## Start

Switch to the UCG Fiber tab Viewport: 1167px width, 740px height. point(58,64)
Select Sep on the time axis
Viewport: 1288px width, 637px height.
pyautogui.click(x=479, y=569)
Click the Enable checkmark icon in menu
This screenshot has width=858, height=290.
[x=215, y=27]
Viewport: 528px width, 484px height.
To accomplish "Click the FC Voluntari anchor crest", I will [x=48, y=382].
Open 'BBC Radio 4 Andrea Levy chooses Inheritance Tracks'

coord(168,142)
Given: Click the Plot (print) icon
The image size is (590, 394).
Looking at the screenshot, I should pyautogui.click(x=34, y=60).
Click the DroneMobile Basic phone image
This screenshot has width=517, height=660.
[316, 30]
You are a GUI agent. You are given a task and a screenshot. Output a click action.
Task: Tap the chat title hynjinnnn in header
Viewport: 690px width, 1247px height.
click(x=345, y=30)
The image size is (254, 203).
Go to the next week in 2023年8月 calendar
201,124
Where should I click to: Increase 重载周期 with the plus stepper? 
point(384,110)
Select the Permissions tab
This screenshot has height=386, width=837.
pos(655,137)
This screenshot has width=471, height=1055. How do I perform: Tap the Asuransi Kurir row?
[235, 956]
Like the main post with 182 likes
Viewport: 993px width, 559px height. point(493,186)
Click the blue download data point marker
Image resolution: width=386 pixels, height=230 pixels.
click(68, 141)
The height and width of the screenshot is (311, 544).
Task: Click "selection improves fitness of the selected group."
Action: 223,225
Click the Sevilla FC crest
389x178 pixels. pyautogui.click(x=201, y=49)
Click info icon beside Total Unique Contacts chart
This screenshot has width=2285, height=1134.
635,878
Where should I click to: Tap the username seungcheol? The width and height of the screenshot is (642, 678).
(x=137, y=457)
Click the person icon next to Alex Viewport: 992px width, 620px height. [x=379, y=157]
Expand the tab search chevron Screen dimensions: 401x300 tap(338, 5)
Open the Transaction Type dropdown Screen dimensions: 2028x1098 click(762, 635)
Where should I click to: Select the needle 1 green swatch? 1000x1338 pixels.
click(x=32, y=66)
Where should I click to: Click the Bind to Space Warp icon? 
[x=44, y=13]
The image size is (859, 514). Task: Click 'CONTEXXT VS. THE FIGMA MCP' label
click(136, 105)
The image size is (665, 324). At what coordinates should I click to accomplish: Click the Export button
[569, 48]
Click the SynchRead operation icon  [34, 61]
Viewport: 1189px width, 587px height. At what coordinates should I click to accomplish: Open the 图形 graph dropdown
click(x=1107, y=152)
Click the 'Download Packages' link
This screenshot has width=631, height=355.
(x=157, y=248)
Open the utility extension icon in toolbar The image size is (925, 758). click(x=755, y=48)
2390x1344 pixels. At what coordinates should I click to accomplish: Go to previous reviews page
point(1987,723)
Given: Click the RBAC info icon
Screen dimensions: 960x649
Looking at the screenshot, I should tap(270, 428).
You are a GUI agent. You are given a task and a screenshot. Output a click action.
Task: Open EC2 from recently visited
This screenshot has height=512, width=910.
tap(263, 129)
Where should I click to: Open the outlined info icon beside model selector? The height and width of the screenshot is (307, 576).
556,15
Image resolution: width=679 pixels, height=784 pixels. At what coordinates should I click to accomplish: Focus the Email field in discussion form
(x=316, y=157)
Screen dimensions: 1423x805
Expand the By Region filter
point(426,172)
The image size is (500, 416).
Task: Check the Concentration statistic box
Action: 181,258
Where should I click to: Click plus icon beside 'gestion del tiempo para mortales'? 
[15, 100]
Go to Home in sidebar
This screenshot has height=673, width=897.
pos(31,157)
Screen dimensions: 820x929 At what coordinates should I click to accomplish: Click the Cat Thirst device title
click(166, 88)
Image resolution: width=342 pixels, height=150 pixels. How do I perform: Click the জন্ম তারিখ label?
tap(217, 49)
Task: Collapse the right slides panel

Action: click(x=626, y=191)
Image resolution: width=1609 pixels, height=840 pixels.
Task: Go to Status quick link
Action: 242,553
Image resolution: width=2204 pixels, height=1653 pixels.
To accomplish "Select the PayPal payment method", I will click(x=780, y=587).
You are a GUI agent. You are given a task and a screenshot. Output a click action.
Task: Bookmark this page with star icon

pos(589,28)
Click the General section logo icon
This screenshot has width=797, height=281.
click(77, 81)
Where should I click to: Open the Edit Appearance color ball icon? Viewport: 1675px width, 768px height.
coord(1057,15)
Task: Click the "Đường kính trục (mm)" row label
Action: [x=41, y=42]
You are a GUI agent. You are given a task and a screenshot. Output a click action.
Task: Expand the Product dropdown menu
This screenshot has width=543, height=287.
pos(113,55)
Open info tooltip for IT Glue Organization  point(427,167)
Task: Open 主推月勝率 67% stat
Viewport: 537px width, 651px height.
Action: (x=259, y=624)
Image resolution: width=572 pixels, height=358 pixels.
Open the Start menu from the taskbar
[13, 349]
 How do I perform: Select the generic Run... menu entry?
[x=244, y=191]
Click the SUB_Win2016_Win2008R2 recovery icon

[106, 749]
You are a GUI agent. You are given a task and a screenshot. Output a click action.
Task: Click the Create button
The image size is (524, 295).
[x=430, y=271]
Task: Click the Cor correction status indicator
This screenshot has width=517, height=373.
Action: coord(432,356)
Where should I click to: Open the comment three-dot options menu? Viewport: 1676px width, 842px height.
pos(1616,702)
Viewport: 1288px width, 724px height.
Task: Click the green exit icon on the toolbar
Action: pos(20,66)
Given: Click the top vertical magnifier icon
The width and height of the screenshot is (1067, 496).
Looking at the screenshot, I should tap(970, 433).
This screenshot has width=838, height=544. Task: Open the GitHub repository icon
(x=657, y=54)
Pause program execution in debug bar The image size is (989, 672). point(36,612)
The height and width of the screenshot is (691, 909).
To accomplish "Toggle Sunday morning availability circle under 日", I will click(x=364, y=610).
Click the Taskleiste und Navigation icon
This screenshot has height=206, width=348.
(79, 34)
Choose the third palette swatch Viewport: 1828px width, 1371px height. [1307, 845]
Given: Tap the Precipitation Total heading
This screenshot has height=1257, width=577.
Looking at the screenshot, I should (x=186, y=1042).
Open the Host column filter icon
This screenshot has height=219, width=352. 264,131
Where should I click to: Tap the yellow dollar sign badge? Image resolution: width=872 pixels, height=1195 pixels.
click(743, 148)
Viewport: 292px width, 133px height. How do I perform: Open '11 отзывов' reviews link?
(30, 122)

## End

- _DO THIS_:
Copy the records word for word, starting with the line that contains "Open 'BBC Radio" and going on through the line that contains "Click the person".

- _SOLUTION_:
Open 'BBC Radio 4 Andrea Levy chooses Inheritance Tracks'

coord(168,142)
Given: Click the Plot (print) icon
The image size is (590, 394).
Looking at the screenshot, I should pyautogui.click(x=34, y=60).
Click the DroneMobile Basic phone image
This screenshot has width=517, height=660.
[316, 30]
You are a GUI agent. You are given a task and a screenshot. Output a click action.
Task: Tap the chat title hynjinnnn in header
Viewport: 690px width, 1247px height.
click(x=345, y=30)
The image size is (254, 203).
Go to the next week in 2023年8月 calendar
201,124
Where should I click to: Increase 重载周期 with the plus stepper? 
point(384,110)
Select the Permissions tab
This screenshot has height=386, width=837.
pos(655,137)
This screenshot has width=471, height=1055. How do I perform: Tap the Asuransi Kurir row?
[235, 956]
Like the main post with 182 likes
Viewport: 993px width, 559px height. point(493,186)
Click the blue download data point marker
Image resolution: width=386 pixels, height=230 pixels.
click(68, 141)
The height and width of the screenshot is (311, 544).
Task: Click "selection improves fitness of the selected group."
Action: 223,225
Click the Sevilla FC crest
389x178 pixels. pyautogui.click(x=201, y=49)
Click info icon beside Total Unique Contacts chart
This screenshot has width=2285, height=1134.
635,878
Where should I click to: Tap the username seungcheol? The width and height of the screenshot is (642, 678).
(x=137, y=457)
Click the person icon next to Alex Viewport: 992px width, 620px height. [x=379, y=157]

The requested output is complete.